_Aim of the exercise_: Your task is to reproduce exactly the lines from the one containing "359x452 pixels." through the last line below, both ends included, and nothing else, with no pictures.

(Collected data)
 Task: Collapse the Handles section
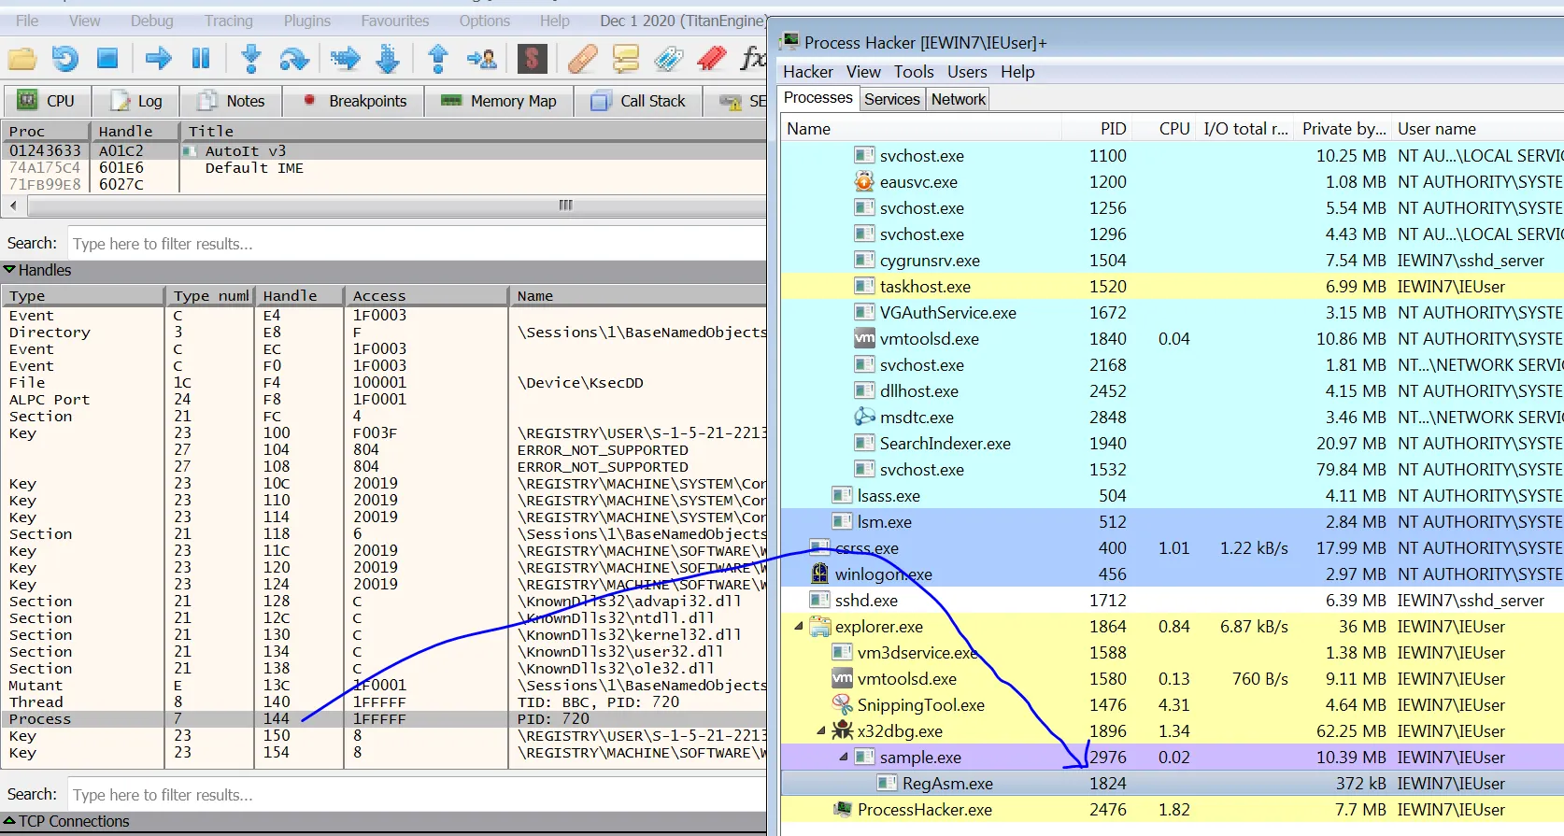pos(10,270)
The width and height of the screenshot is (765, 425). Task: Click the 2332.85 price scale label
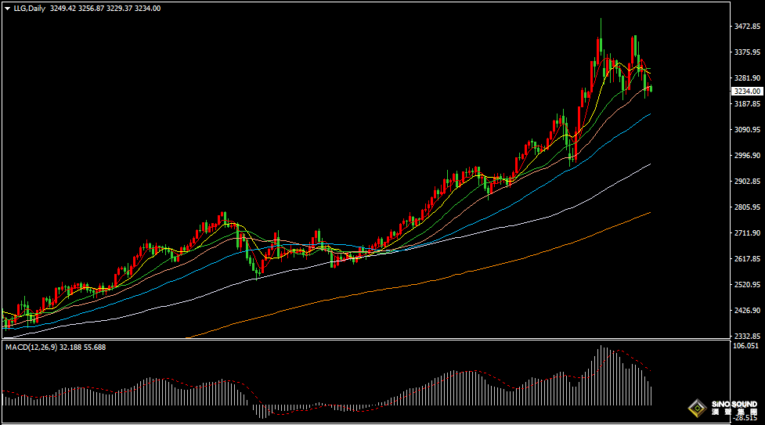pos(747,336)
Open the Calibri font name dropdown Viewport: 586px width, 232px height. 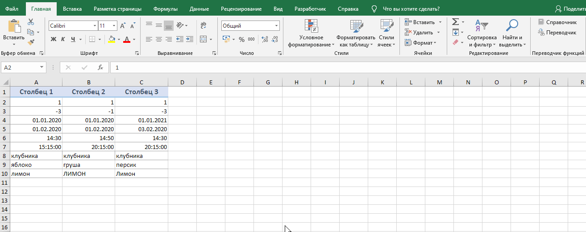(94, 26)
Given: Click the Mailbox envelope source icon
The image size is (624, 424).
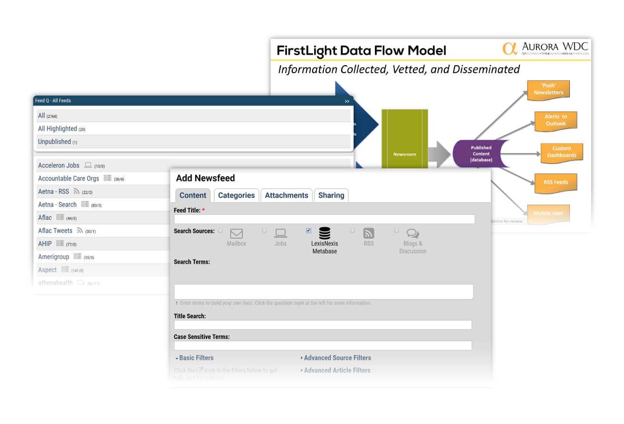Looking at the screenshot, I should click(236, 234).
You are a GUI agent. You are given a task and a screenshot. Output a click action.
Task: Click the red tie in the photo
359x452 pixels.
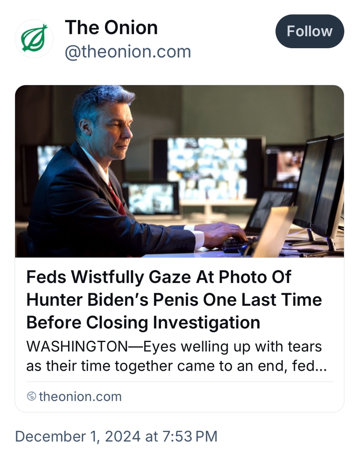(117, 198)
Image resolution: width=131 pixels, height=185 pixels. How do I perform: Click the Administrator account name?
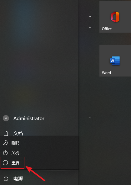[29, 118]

_Output for this exercise_:
359x452 pixels.
(117, 198)
Image resolution: width=131 pixels, height=185 pixels. How do I perform: Click the Administrator account name?
[29, 118]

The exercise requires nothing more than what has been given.